## Set task
Put every line of the entries below into a Markdown table with the columns Row and Line, numbering the rows and skipping blank lines.
[START]
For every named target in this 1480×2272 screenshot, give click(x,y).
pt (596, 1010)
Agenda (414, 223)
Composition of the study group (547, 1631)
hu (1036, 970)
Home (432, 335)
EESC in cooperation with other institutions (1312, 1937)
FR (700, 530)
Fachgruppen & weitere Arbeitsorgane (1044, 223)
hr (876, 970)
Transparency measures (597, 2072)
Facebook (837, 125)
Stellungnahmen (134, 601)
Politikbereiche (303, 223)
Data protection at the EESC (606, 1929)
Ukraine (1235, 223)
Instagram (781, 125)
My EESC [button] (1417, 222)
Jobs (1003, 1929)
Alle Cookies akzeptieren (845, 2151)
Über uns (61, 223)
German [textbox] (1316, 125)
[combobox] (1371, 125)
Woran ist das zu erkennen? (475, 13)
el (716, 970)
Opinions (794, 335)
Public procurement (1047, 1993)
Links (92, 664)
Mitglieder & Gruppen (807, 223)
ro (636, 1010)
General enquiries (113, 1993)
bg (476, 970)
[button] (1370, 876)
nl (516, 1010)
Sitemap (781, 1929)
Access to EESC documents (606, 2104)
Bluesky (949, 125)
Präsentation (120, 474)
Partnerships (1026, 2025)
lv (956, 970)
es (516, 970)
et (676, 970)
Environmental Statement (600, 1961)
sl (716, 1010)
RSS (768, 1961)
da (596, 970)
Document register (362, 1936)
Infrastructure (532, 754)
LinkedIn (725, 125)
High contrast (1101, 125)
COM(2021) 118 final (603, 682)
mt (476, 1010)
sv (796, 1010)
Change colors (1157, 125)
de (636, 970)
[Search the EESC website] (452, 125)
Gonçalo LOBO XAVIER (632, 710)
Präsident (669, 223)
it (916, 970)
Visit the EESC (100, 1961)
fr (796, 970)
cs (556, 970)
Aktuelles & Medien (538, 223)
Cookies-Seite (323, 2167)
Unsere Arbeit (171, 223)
[END]
## Exercise solution
| Row | Line |
|---|---|
| 1 | For every named target in this 1480×2272 screenshot, give click(x,y). |
| 2 | pt (596, 1010) |
| 3 | Agenda (414, 223) |
| 4 | Composition of the study group (547, 1631) |
| 5 | hu (1036, 970) |
| 6 | Home (432, 335) |
| 7 | EESC in cooperation with other institutions (1312, 1937) |
| 8 | FR (700, 530) |
| 9 | Fachgruppen & weitere Arbeitsorgane (1044, 223) |
| 10 | hr (876, 970) |
| 11 | Transparency measures (597, 2072) |
| 12 | Facebook (837, 125) |
| 13 | Stellungnahmen (134, 601) |
| 14 | Politikbereiche (303, 223) |
| 15 | Data protection at the EESC (606, 1929) |
| 16 | Ukraine (1235, 223) |
| 17 | Instagram (781, 125) |
| 18 | My EESC [button] (1417, 222) |
| 19 | Jobs (1003, 1929) |
| 20 | Alle Cookies akzeptieren (845, 2151) |
| 21 | Über uns (61, 223) |
| 22 | German [textbox] (1316, 125) |
| 23 | [combobox] (1371, 125) |
| 24 | Woran ist das zu erkennen? (475, 13) |
| 25 | el (716, 970) |
| 26 | Opinions (794, 335) |
| 27 | Public procurement (1047, 1993) |
| 28 | Links (92, 664) |
| 29 | Mitglieder & Gruppen (807, 223) |
| 30 | ro (636, 1010) |
| 31 | General enquiries (113, 1993) |
| 32 | bg (476, 970) |
| 33 | [button] (1370, 876) |
| 34 | nl (516, 1010) |
| 35 | Sitemap (781, 1929) |
| 36 | Access to EESC documents (606, 2104) |
| 37 | Bluesky (949, 125) |
| 38 | Präsentation (120, 474) |
| 39 | Partnerships (1026, 2025) |
| 40 | lv (956, 970) |
| 41 | es (516, 970) |
| 42 | et (676, 970) |
| 43 | Environmental Statement (600, 1961) |
| 44 | sl (716, 1010) |
| 45 | RSS (768, 1961) |
| 46 | da (596, 970) |
| 47 | Document register (362, 1936) |
| 48 | Infrastructure (532, 754) |
| 49 | LinkedIn (725, 125) |
| 50 | High contrast (1101, 125) |
| 51 | COM(2021) 118 final (603, 682) |
| 52 | mt (476, 1010) |
| 53 | sv (796, 1010) |
| 54 | Change colors (1157, 125) |
| 55 | de (636, 970) |
| 56 | [Search the EESC website] (452, 125) |
| 57 | Gonçalo LOBO XAVIER (632, 710) |
| 58 | Präsident (669, 223) |
| 59 | it (916, 970) |
| 60 | Visit the EESC (100, 1961) |
| 61 | fr (796, 970) |
| 62 | cs (556, 970) |
| 63 | Aktuelles & Medien (538, 223) |
| 64 | Cookies-Seite (323, 2167) |
| 65 | Unsere Arbeit (171, 223) |